May 20, 2009 at 08:20 PM ·
Thanks for the encouragement Anne-Marie. Why is it so ingrained in human nature to never be happy with what we have?
Royce, I know the town you mentioned, Manitou Springs! I've actually spent a lot of time there in the past few months working on some townhouses (I'm a carpenter by trade) just behind the Super 8 motel right before all those shops. I've never once thought to go looking through that area for music stores. I've even seen the dulcimer store, but I guess it never registered.
It would be great to see you around town.
May 20, 2009 at 08:42 PM ·
I would second the comment made by Robert Spear about getting an instrument with a longer string length. I just upgraded to a new instrument. One of the things I did not like about my old violin was that it was oversized. I had to stretch a little more to reach the notes. It is a Heberlein, Maggini copy and like many Maggini's it is larger than most "standard" violins. But an instrument like that might be really helpful to you.
I generally disagree with the comments that you need to learn to shuffle your fingers to hit the half steps. Yes, we all have to do it in the higher positions. For me, that means 7th position and higher. But when playing classical music, a lot of playing is done in 1st or 3rd position. If you have to shuffle in 3rd position, that is a pretty big impediment to learning an already difficult instrument.

# Data provided

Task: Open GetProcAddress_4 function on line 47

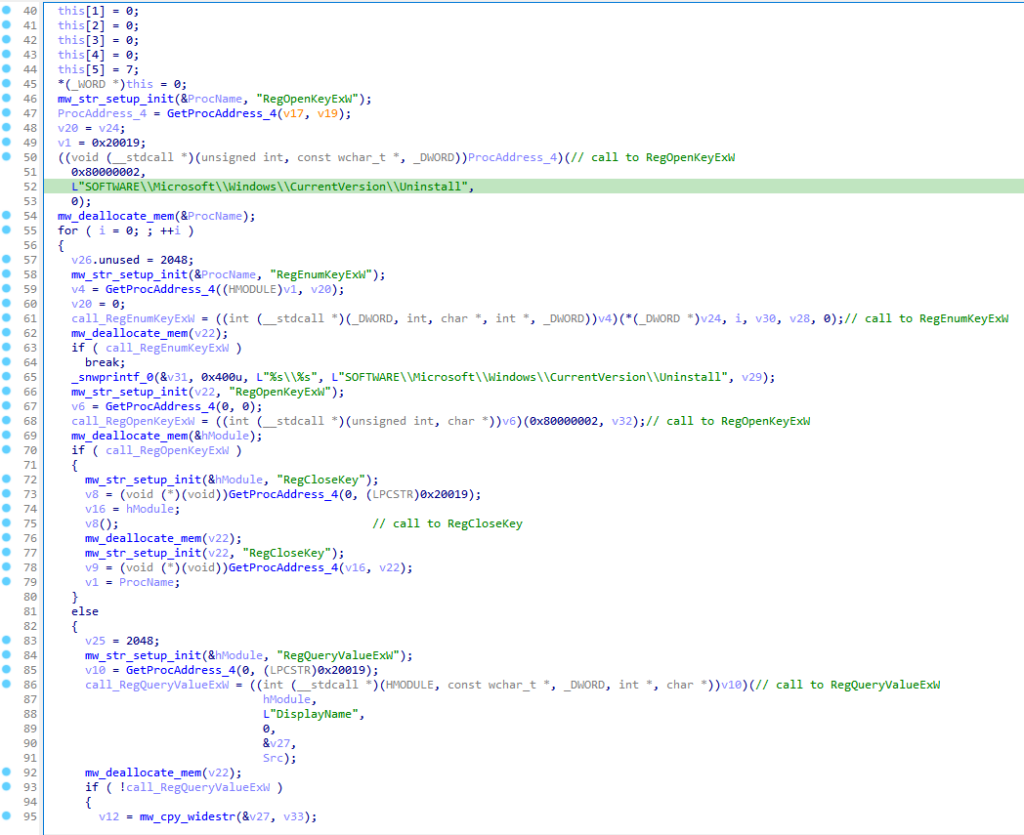Action: 199,114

# Goals
1 – In the forum comments, what was the commenter's old, oversized violin?
2 – Can you reproduce the passage from the forum comments starting with "Royce, I know" and going on through "it never registered."?

# Written answers
1 – A Heberlein, Maggini copy.

2 –
Royce, I know the town you mentioned, Manitou Springs! I've actually spent a lot of time there in the past few months working on some townhouses (I'm a carpenter by trade) just behind the Super 8 motel right before all those shops. I've never once thought to go looking through that area for music stores. I've even seen the dulcimer store, but I guess it never registered.